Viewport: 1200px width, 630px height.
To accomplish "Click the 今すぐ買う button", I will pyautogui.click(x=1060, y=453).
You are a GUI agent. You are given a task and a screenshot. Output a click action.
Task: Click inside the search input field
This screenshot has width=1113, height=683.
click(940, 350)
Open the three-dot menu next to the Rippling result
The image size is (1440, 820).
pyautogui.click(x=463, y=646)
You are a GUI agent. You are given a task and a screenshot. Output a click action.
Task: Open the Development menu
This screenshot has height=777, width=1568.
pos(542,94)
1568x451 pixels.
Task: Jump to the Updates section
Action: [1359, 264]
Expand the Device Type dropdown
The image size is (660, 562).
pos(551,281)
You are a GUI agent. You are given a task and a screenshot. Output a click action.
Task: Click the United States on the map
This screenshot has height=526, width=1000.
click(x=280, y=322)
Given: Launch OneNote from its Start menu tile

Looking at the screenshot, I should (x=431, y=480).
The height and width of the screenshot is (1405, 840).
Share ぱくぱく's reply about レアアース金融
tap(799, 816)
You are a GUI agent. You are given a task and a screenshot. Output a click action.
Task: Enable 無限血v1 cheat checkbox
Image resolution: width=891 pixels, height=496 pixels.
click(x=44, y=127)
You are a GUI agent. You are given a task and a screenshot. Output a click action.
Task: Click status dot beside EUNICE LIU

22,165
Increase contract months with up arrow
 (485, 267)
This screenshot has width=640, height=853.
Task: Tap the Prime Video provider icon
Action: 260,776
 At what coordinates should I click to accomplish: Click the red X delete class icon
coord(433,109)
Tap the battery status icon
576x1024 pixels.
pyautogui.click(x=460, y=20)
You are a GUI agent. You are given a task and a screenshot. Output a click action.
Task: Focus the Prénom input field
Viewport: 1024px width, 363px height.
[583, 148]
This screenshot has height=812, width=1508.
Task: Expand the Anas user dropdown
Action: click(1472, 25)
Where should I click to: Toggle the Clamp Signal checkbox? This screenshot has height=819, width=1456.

TASK TO CARRY OUT:
Convert the data above into a JSON list of strings, one string per line, with blank lines omitted.

ANSWER TO THE EXERCISE:
[
  "Viewport: 1200px width, 630px height.",
  "To accomplish \"Click the 今すぐ買う button\", I will pyautogui.click(x=1060, y=453).",
  "You are a GUI agent. You are given a task and a screenshot. Output a click action.",
  "Task: Click inside the search input field",
  "This screenshot has width=1113, height=683.",
  "click(940, 350)",
  "Open the three-dot menu next to the Rippling result",
  "The image size is (1440, 820).",
  "pyautogui.click(x=463, y=646)",
  "You are a GUI agent. You are given a task and a screenshot. Output a click action.",
  "Task: Open the Development menu",
  "This screenshot has height=777, width=1568.",
  "pos(542,94)",
  "1568x451 pixels.",
  "Task: Jump to the Updates section",
  "Action: [1359, 264]",
  "Expand the Device Type dropdown",
  "The image size is (660, 562).",
  "pos(551,281)",
  "You are a GUI agent. You are given a task and a screenshot. Output a click action.",
  "Task: Click the United States on the map",
  "This screenshot has height=526, width=1000.",
  "click(x=280, y=322)",
  "Given: Launch OneNote from its Start menu tile",
  "Looking at the screenshot, I should (x=431, y=480).",
  "The height and width of the screenshot is (1405, 840).",
  "Share ぱくぱく's reply about レアアース金融",
  "tap(799, 816)",
  "You are a GUI agent. You are given a task and a screenshot. Output a click action.",
  "Task: Enable 無限血v1 cheat checkbox",
  "Image resolution: width=891 pixels, height=496 pixels.",
  "click(x=44, y=127)",
  "You are a GUI agent. You are given a task and a screenshot. Output a click action.",
  "Task: Click status dot beside EUNICE LIU",
  "22,165",
  "Increase contract months with up arrow",
  " (485, 267)",
  "This screenshot has width=640, height=853.",
  "Task: Tap the Prime Video provider icon",
  "Action: 260,776",
  " At what coordinates should I click to accomplish: Click the red X delete class icon",
  "coord(433,109)",
  "Tap the battery status icon",
  "576x1024 pixels.",
  "pyautogui.click(x=460, y=20)",
  "You are a GUI agent. You are given a task and a screenshot. Output a click action.",
  "Task: Focus the Prénom input field",
  "Viewport: 1024px width, 363px height.",
  "[583, 148]",
  "This screenshot has height=812, width=1508.",
  "Task: Expand the Anas user dropdown",
  "Action: click(1472, 25)",
  "Where should I click to: Toggle the Clamp Signal checkbox? This screenshot has height=819, width=1456."
]